A California Chamber of Commerce-opposed bill that amends the California Constitution to limit the ability of voters to reduce taxes faces a critical vote in the California legislature today.
If the proposal is approved by both houses, it will appear before California voters on the March 2024 ballot.
The bill, ACA 13 (Ward; D-San Diego), amends the California Constitution to require a higher voter approval requirement for citizen-proposed ballot initiatives that seek to increase protections for adoption of new taxes–but does not impose that same voting threshold burden for tax increases placed on the ballot by the Legislature or local governments.
A ballot measure slated for the November 2024 ballot proposes, among other things, to address an appellate court decision that stretched legal reasoning to allow local proposed tax increases placed on a ballot by voter initiative to be approved by a majority vote rather than the historic two-thirds voter approval requirement.
Since the repair of this court decision would restore the two-thirds vote threshold, under the terms of ACA 13, the ballot measure would require a two-thirds statewide vote to prevail.
Comparatively, a pending constitutional amendment in the Legislature, ACA 1, would reduce the voter threshold to approve higher taxes from two-thirds to 55% voter approval, yet would only need a majority of voters to approve this measure if placed on the ballot instead of 55% voter approval.

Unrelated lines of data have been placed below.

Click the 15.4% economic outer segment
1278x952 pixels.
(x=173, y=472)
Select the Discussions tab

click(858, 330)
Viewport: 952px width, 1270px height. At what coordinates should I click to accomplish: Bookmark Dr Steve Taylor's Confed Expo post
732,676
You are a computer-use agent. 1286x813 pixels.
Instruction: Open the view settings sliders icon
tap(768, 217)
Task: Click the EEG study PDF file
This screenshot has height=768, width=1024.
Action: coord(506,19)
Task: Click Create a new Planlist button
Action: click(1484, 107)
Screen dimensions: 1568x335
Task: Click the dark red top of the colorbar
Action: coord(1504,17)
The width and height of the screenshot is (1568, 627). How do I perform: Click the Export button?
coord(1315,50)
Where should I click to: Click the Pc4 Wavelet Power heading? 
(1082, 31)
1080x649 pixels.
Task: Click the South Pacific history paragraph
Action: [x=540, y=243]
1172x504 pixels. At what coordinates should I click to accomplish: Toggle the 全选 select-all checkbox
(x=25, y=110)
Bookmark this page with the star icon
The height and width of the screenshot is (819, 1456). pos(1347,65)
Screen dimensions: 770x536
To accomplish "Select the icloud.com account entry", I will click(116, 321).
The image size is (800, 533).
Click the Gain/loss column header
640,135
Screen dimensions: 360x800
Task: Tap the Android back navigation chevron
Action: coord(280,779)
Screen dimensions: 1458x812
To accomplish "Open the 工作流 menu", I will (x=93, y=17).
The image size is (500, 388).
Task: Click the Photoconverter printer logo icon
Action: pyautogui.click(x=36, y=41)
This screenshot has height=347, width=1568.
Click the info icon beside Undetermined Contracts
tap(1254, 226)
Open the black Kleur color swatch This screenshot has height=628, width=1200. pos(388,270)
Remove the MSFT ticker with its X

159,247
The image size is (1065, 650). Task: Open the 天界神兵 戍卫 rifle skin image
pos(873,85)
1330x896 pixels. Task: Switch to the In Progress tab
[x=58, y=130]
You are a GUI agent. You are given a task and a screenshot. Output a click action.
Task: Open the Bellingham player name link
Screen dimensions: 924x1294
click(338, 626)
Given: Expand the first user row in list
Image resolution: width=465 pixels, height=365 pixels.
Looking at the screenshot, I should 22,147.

The only distinction between this measure and the currently pending ballot initiative referenced above, is the Legislature will have placed it on the ballot, not citizens.
In a letter sent to legislators, the CalChamber pointed out that this inconsistent application of voter approval creates a concerning and unfair balance between the Legislature’s ability to raise taxes and the voters’ ability to utilize the initiative process to check local government and the Legislature’s authority.